SOURCE DATA >>
——————

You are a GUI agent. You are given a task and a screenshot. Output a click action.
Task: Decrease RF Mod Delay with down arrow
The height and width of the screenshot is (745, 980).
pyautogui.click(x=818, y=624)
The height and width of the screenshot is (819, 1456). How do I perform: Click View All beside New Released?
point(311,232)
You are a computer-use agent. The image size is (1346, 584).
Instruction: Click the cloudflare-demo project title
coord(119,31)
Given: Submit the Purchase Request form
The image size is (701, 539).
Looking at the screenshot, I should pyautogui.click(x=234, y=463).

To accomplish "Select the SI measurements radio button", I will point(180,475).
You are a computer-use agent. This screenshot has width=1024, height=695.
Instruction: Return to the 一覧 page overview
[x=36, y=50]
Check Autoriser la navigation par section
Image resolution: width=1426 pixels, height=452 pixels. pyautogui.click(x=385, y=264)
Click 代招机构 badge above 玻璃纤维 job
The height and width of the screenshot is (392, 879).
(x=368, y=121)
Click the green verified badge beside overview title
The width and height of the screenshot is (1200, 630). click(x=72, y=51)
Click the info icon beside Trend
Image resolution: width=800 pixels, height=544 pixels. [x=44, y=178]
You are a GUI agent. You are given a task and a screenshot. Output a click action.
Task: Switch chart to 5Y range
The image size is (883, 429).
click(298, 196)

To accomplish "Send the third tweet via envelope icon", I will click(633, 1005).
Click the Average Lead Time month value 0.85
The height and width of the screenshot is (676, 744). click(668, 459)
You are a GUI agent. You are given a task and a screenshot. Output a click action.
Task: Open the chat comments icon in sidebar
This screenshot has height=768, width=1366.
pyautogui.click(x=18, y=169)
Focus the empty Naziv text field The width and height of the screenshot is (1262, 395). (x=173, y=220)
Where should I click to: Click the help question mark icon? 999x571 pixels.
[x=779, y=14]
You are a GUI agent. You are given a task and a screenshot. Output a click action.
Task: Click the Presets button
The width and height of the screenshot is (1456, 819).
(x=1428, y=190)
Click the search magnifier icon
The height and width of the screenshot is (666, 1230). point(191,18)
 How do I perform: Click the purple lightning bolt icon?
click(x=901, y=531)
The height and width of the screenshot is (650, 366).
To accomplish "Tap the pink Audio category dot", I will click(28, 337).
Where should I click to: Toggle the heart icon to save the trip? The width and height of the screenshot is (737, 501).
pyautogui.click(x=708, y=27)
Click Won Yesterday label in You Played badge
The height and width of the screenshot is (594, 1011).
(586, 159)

——————

ASSIGNMENT >> Go through the records and copy each line with "computer" in it.

WRITTEN RESPONSE >>
You are a computer-use agent. The image size is (1346, 584).
You are a computer-use agent. This screenshot has width=1024, height=695.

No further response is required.